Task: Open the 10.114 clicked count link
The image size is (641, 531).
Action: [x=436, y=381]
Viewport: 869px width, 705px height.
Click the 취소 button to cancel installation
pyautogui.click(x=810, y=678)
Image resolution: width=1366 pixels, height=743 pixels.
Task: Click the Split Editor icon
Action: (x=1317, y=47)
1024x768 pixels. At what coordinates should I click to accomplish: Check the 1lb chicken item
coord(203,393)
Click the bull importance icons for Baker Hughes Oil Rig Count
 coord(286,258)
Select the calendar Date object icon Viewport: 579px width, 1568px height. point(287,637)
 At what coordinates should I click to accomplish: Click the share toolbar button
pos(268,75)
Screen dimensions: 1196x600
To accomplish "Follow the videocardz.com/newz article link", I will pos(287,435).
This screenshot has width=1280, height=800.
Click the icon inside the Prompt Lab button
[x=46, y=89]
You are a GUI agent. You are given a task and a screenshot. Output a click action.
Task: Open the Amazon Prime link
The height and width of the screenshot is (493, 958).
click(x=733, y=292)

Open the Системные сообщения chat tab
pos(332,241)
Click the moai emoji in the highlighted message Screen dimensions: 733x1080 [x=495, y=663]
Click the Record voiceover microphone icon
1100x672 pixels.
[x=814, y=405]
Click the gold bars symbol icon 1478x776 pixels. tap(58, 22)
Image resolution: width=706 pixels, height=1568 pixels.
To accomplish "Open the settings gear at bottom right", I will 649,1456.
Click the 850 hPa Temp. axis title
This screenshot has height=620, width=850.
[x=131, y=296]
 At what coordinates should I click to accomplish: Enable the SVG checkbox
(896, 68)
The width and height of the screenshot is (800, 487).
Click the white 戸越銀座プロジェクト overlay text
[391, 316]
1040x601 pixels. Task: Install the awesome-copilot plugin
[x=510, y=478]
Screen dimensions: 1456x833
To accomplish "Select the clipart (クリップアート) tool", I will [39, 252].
####
WORK INSTRUCTIONS: Word for word, repeat each entry from the listing above.

RESPONSE:
Task: Open the 10.114 clicked count link
The image size is (641, 531).
Action: [x=436, y=381]
Viewport: 869px width, 705px height.
Click the 취소 button to cancel installation
pyautogui.click(x=810, y=678)
Image resolution: width=1366 pixels, height=743 pixels.
Task: Click the Split Editor icon
Action: (x=1317, y=47)
1024x768 pixels. At what coordinates should I click to accomplish: Check the 1lb chicken item
coord(203,393)
Click the bull importance icons for Baker Hughes Oil Rig Count
 coord(286,258)
Select the calendar Date object icon Viewport: 579px width, 1568px height. point(287,637)
 At what coordinates should I click to accomplish: Click the share toolbar button
pos(268,75)
Screen dimensions: 1196x600
To accomplish "Follow the videocardz.com/newz article link", I will pos(287,435).
This screenshot has width=1280, height=800.
Click the icon inside the Prompt Lab button
[x=46, y=89]
You are a GUI agent. You are given a task and a screenshot. Output a click action.
Task: Open the Amazon Prime link
The height and width of the screenshot is (493, 958).
click(x=733, y=292)

Open the Системные сообщения chat tab
pos(332,241)
Click the moai emoji in the highlighted message Screen dimensions: 733x1080 [x=495, y=663]
Click the Record voiceover microphone icon
1100x672 pixels.
[x=814, y=405]
Click the gold bars symbol icon 1478x776 pixels. tap(58, 22)
Image resolution: width=706 pixels, height=1568 pixels.
To accomplish "Open the settings gear at bottom right", I will 649,1456.
Click the 850 hPa Temp. axis title
This screenshot has height=620, width=850.
[x=131, y=296]
 At what coordinates should I click to accomplish: Enable the SVG checkbox
(896, 68)
The width and height of the screenshot is (800, 487).
Click the white 戸越銀座プロジェクト overlay text
[391, 316]
1040x601 pixels. Task: Install the awesome-copilot plugin
[x=510, y=478]
Screen dimensions: 1456x833
To accomplish "Select the clipart (クリップアート) tool", I will [39, 252].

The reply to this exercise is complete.